Larson was born in Montana and attended the University of Missouri before moving to San Francisco in the early '70s. She sang back up with Linda Ronstadt -- as The Bullets -- on Neil Young's album, American Stars and Bars and later on Young's "Comes A Time." In demand for her beautiful voice, Larson worked with artists such as Hoyt Axton, Jessie Colin Young, Harris, Ronstadt, Nash, The Doobie Brothers and Commander Cody before scoring a Top Ten hit with her cover of Neil Young's, "Lotta Love." Say When, her follow-up album, helped Larson earn the Country Music Academy's "Best New Female Vocalist" award in 1984 and included her Top 10 duet with Steve Warner, "That's How You Know When Love's Right."

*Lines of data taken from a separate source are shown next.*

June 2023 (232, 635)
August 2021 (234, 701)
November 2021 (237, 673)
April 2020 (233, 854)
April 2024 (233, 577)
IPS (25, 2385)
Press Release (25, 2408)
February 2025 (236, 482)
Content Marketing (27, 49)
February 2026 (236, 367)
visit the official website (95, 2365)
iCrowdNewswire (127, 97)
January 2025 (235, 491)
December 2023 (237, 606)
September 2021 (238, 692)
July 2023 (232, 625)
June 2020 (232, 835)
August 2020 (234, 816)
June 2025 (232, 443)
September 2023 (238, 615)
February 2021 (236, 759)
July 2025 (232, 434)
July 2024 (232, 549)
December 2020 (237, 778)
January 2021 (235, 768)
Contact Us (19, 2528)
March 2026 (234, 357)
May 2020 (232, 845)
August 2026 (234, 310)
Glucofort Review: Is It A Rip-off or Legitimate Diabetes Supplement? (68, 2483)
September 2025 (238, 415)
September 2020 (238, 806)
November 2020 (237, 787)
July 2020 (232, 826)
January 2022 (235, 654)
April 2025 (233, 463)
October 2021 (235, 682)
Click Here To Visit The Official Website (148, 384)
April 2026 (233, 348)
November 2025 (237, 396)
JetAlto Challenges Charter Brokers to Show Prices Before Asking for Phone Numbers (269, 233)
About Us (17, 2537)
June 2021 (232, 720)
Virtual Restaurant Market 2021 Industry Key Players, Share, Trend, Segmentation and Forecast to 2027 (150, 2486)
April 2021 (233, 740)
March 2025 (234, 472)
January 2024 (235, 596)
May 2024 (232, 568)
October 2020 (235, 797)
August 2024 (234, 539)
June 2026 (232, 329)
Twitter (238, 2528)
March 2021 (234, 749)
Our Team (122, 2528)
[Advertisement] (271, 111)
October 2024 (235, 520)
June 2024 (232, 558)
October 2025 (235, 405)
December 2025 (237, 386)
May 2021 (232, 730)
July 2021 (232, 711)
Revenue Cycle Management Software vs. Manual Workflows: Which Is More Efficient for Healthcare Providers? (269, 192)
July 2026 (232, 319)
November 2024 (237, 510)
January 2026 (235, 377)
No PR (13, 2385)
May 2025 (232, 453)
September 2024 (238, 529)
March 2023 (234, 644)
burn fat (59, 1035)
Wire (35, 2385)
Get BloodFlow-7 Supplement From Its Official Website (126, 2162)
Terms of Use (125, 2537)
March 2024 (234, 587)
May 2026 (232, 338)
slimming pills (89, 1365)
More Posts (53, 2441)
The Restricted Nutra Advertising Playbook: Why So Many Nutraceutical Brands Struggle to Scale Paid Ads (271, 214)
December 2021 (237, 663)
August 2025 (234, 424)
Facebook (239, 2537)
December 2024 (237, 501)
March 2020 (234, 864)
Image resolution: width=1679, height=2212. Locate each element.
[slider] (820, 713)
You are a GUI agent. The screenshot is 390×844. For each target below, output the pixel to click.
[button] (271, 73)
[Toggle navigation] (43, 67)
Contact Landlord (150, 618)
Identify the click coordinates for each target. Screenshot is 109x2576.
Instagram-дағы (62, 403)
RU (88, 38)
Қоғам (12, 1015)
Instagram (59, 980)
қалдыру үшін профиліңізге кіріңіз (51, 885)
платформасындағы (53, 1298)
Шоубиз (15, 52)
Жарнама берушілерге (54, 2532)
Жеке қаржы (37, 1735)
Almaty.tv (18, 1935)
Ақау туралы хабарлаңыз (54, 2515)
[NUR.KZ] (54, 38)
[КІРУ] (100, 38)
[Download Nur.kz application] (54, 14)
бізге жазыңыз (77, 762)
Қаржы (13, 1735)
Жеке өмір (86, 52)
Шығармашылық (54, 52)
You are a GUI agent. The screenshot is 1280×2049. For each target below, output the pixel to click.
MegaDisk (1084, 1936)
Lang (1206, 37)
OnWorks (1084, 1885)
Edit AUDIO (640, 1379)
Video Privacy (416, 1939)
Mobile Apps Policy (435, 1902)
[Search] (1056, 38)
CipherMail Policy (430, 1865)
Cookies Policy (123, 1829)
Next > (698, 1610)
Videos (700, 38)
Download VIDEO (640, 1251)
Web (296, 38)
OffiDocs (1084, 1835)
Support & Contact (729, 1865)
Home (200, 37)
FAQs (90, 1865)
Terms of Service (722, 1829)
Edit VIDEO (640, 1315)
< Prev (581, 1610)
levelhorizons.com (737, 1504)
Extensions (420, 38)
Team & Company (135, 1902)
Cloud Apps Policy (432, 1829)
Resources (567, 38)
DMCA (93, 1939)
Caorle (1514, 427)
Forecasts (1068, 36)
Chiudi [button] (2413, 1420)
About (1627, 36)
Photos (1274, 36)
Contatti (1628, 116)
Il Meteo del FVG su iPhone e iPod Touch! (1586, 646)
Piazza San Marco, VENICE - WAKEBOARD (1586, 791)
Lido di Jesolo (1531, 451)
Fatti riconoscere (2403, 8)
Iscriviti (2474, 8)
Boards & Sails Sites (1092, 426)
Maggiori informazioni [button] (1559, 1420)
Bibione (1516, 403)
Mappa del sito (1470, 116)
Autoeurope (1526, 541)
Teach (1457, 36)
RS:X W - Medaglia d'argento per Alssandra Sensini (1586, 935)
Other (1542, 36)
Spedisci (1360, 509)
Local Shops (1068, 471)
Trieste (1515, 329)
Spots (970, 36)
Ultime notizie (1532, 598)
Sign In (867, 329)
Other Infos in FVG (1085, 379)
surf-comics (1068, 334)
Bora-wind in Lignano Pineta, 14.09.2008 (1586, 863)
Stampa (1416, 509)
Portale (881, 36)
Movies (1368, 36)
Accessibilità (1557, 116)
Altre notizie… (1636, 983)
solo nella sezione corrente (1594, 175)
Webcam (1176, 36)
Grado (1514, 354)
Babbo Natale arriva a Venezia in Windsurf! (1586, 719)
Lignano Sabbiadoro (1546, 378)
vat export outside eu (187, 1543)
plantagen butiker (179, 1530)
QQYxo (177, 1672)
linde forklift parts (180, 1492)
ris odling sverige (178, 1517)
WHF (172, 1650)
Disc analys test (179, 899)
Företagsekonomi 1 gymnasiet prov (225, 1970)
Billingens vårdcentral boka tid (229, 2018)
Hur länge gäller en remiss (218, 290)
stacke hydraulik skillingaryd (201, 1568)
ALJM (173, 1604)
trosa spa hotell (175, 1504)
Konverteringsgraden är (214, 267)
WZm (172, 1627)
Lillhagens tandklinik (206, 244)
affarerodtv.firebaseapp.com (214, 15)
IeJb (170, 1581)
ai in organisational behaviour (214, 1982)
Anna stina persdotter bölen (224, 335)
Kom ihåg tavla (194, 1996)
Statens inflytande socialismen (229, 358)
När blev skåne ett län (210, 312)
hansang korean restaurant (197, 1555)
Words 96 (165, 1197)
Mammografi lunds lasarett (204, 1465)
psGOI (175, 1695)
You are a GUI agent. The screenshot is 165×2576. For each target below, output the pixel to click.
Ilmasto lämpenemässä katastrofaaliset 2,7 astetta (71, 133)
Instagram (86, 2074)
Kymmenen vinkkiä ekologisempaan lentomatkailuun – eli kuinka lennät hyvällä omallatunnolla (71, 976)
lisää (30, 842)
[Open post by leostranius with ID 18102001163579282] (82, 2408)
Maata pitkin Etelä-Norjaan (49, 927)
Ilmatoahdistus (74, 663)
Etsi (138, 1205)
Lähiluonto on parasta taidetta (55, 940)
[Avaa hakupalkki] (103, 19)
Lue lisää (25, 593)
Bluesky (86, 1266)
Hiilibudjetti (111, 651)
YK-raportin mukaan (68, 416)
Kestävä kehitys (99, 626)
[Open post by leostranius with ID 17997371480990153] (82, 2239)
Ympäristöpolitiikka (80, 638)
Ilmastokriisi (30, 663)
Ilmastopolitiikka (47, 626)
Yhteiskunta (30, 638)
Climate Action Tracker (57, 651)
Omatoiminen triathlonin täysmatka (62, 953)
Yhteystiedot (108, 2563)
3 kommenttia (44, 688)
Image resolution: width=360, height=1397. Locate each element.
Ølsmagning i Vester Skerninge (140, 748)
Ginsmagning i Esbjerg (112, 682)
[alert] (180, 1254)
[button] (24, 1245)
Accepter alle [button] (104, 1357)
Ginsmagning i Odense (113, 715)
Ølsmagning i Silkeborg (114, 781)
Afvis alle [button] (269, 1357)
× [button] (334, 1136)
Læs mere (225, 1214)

Two years after singing "I'd Die For This Dance" in the comedy Twins, Larson married Kunkel in 1990. Inspired by the birth of her daughter Elsie May later that year, Larson recorded an album of lullabies and children's songs in 1994 called Sleep, Baby, Sleep. She passed away in 1997 due to complications from a cerebral edema.

"A day doesn't go by where I'm not reminded of Nicci's love for children," Kunkel writes in the album's liner notes. It's fitting, he says, that proceeds from THE NICOLETTE LARSON TRIBUTE CONCERT go to the Nicolette Larson Pediatric endowment at UCLA Children's Hospital.